There is an engaging chapter on late-nineteenth-century Nationalism, noting that the fluidity of European national boundaries makes the notion of ‘pure’ national styles somewhat problematic and drawing interesting correlations between events and themes, with particular appreciation of the enormous influence of Pushkin at this time. Typically, the discussion of vernacular musical language and form integrates the musicological and the general. Chapter 12, ‘The role of the singer’, explores both the technical — range, vocal types — and the practical: dramatic ability, the ‘star’ singer, the relationship between singer and composer, and the influence of the singer upon repertoire and the popularity of particular works.

Only when turning to the twentieth and twenty-first centuries does Cannon become more eclectic and, naturally and understandably, there is less sense of shared ideologies and contexts.

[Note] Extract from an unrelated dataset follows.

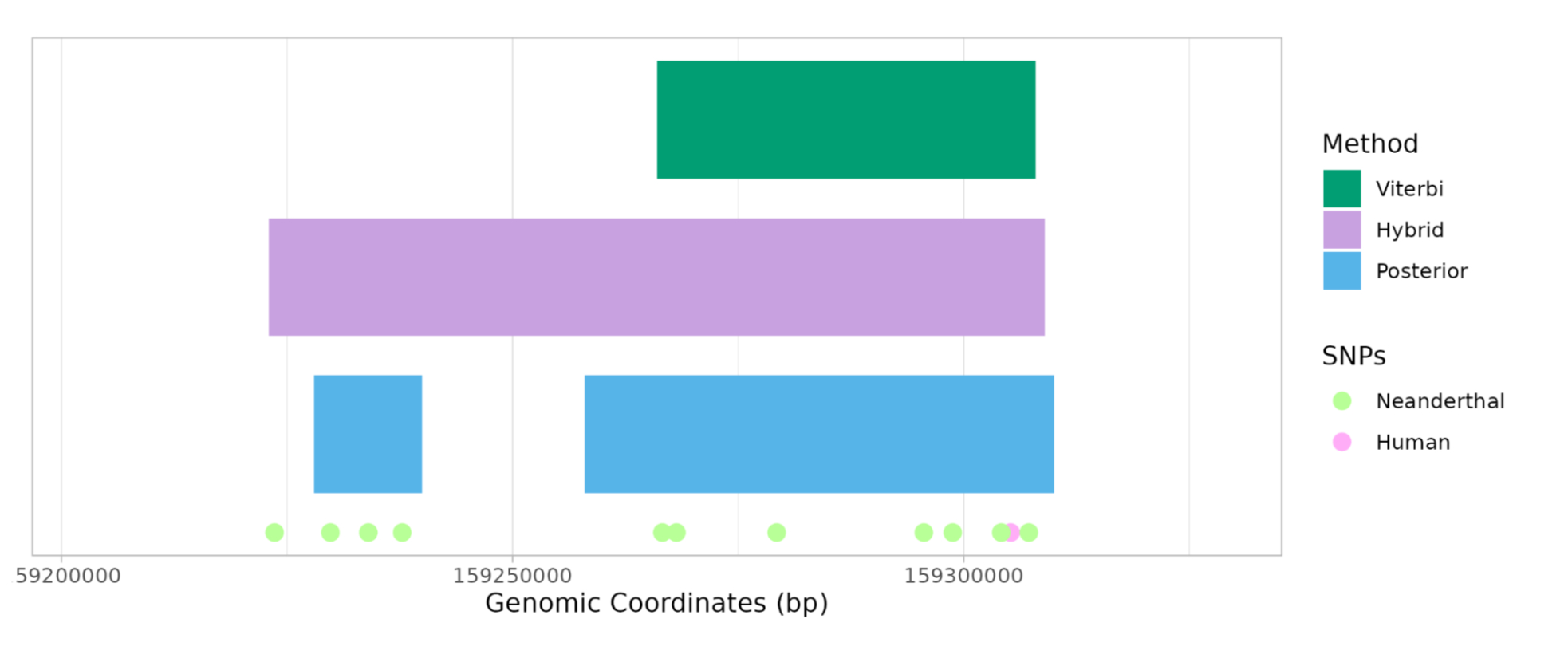
Task: Click the Human pink legend dot
Action: tap(1341, 442)
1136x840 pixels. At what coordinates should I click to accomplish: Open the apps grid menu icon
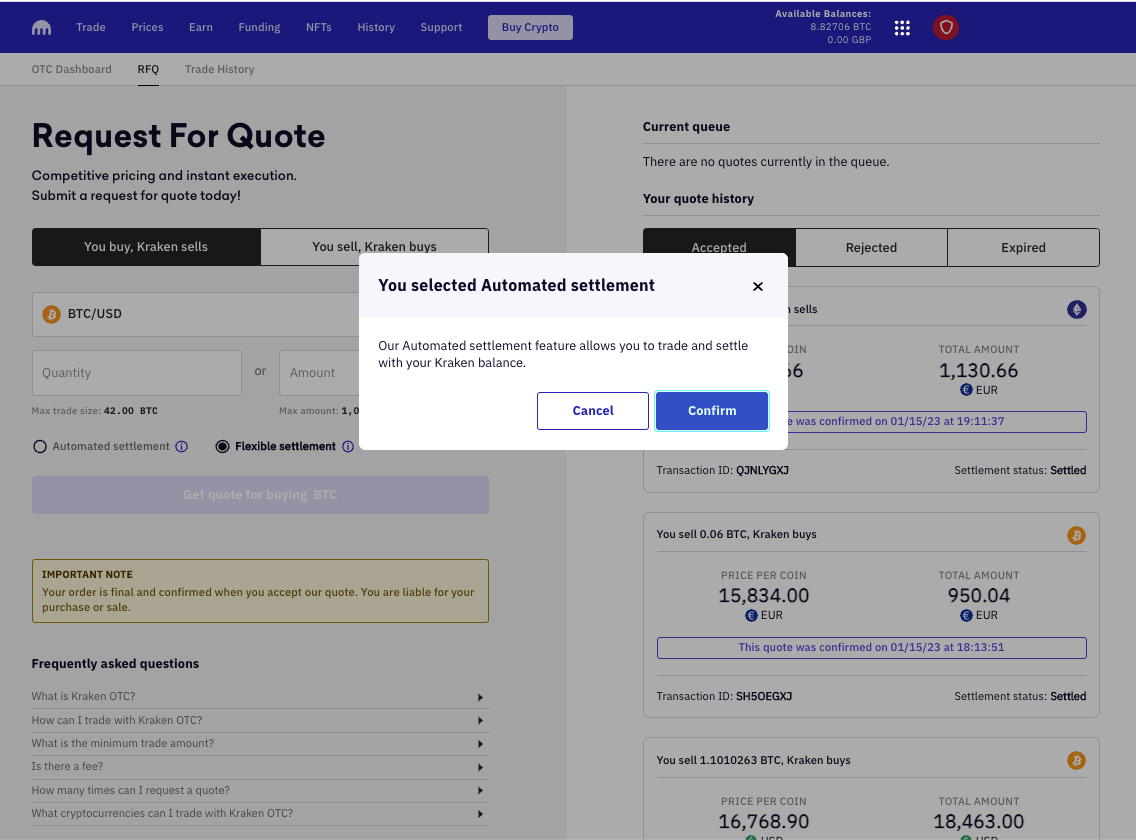[902, 28]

Following a useful explication of modernist aesthetic (‘Where Puccini’s scores are designed to hold a series of dramatic fragments together within a lyrical whole, in Janáček they are contained purely within the dramatic continuum.’), the spotlight shines inevitably on Strauss, Debussy, Weill, Berg, Britten (afforded a lengthy section), Henze, Stravinsky, Tippett, Turnage, Stockhausen and Birtwhistle; but there are also less obvious choices — Sallinen, Dusapin, Nono and Zimmerman. There are inevitably omissions — there is no Ravel, Les Six, Bartok, Menotti, Prokofiev, Ligeti, Szymanowski, Mawell Davies for example — and the landscape is distinctly European with Adams and Glass the only, brief, American representatives.

The text is accompanied by frequent tables, providing structural breakdowns of whole works, detailed analyses of individual acts and scenes, illustrating parallel developments in different European centres, and presenting chronologies of a genre or composer’s oeuvre. These tables are designed ‘as frameworks within which ideas and interconnections can be studied’ and they do present and summarise material in a concise and readily absorbable manner. But, the tabular analyses of particular works are necessarily selective: Gluck is represented by Alceste, Mozart by Die Entführung aus dem Serail and Così fan tutte, Verdi by Macbeth, Rigoletto and Otello. Some of these analyses are more obviously useful than others: few readers, I imagine, will make practical use of the lengthy tabular explication of Meyerbeer’s Les Huguenots. But, these are small quibbles; and the frequent summarising bullet points that draw attention to the essentials are particularly helpful for the reader with less prior knowledge.

This is a valuable book which makes an excellent attempt to balance the long and near views. Detailed studies of the particular rest comfortably alongside energetic sweeps of the contextual landscape, revealing the broader concerns informing specific works. The operatic novice may prefer to begin with a ‘Rough Guide’, but the informed, experienced listener will find much here to stimulate and satisfy.